Das Mischbrot ist eine der beliebtesten Brotsorten Deutschlands. Als solches werden Brote bezeichnet, die aus einer Mischung aus Roggen- und Weizenmehl hergestellt werden. Enthält das Brot mehr Roggen- als Weizenmehl, spricht man von einem Roggenmischbrot. Enthält es wiederum mehr Weizen- als Roggenmehl ist es ein Weizenmischbrot. Ab einem Anteil von >90% Roggenmehl wird Brot als Roggenbrot bezeichnet.
Die Allzweckwaffe
Etwa nur ein Viertel der in Deutschland geernteten Roggenkörner wird auch zu Mehl vermahlen und liefert damit auch die Qualitätseigenschaften für leckeres Brot und Brötchen. Das genügt aber, um die Bedarfe der Mühlen und Bäcker zu
decken. Der deutsche Selbstversorgungsgrad bei Roggen pendelt sich schon seit Jahrzehnten bei 100 % ein. Etwa ein weiteres Viertel der Roggenernte wird für die Produktion von Bioethanol verwendet. Während ein sehr ein kleiner Anteil der Roggenernte zur Herstellung von Wodka, Korn und Whisky Verwendung findet, ergänzt eine Ganzpflanzensilage aus Grünroggen in vielen Biogasanlagen gängigere Substrate wie Mais. Etwa im Mai werden dann ganze Pflanzen spezieller Roggensorten, die überdurchschnittlich viel Biomassen bilden, klein gehäckselt und vom Feld abgefahren.
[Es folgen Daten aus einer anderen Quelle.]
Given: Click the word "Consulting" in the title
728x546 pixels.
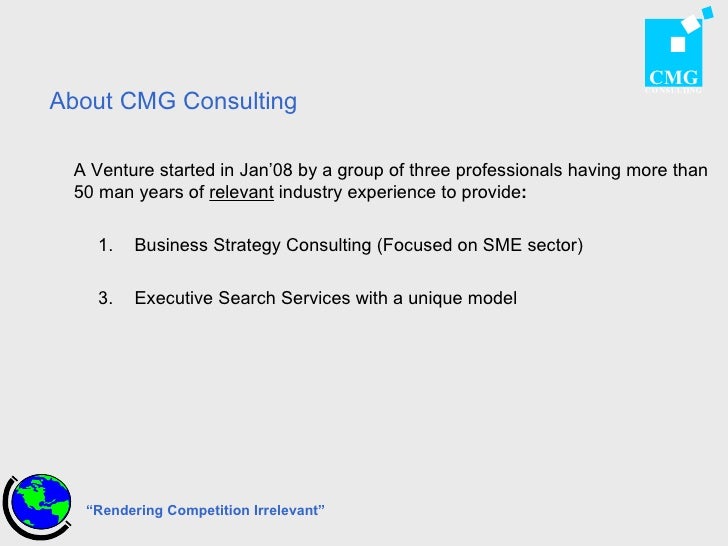Looking at the screenshot, I should [244, 102].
Auch unsere Schweine lassen sich Roggen schmecken. Zwar sind die Inhaltstoffe der Roggenkörner nicht die vorzüglichsten und können hinsichtlich der Proteingehalte nicht mit Weizen mithalten, doch gewinnt er wegen seiner besonderen Eignung für nährstoffreduzierte Fütterungsstrategien bei interessierten Betrieben an Bedeutung.
Eine immer beliebtere Getreideart zu Futterzwecken ist Triticale. Und an dieser erstmals im 19. Jahrhundert entdeckten Getreideart hat Roggen einen entscheidenden Beitrag geleistet. Sie ist nämlich eine Kreuzung aus Weizen und Roggen. Erfolgreiche Züchtungen konnten etwa in den letzten vierzig Jahren leistungsstarke Sorten hervorbringen, die die Anspruchslosigkeit des Roggens mit der Qualität des Weizens vereinen.
Früher gefürchtet, heute unter Kontrolle
Roggen kann vom sog. Mutterkornpilz befallen werden, der durch die Ausbildung brauner Fruchtkörper (Sklerotien) an der Ähre sichtbar wird. Vor allem im Mittelalter bis hin ins 19. Jahrhundert traten infolge von Verunreinigungen des Mehls mit Mutterkorn massenhafte Vergiftungen ganzer Dörfer und Städte auf. Schon fünf bis zehn Gramm Mutterkorn sind nämlich schon tödlich.
Aber ihr braucht keine Angst haben, dass euch das nächste Roggenbrötchen im Halse stecken bleibt. Hier haben die Züchter entsprechende Sorten mit viel geringerer Anfälligkeit entwickelt. Auch tritt Mutterkorn vor allem dann auf, wenn es zur Blütezeit Ende Mai bis Anfang Juni viel regnet. Ein verstärkter Befall mit Mutterkorn ist also alles andere als die Regel. Das letzte „Mutterkorn-Jahr“ war 2004. Selbst in diesen Jahren könnt ihr aber unbesorgt zu Roggenprodukten greifen. Neben vorbeugenden Maßnahmen von Pflanzenzüchtern und auch von uns auf dem Acker werden die Roggenkörner vor der Verarbeitung mit Sieb und Scanner sorgfältig sortiert und danach gereinigt.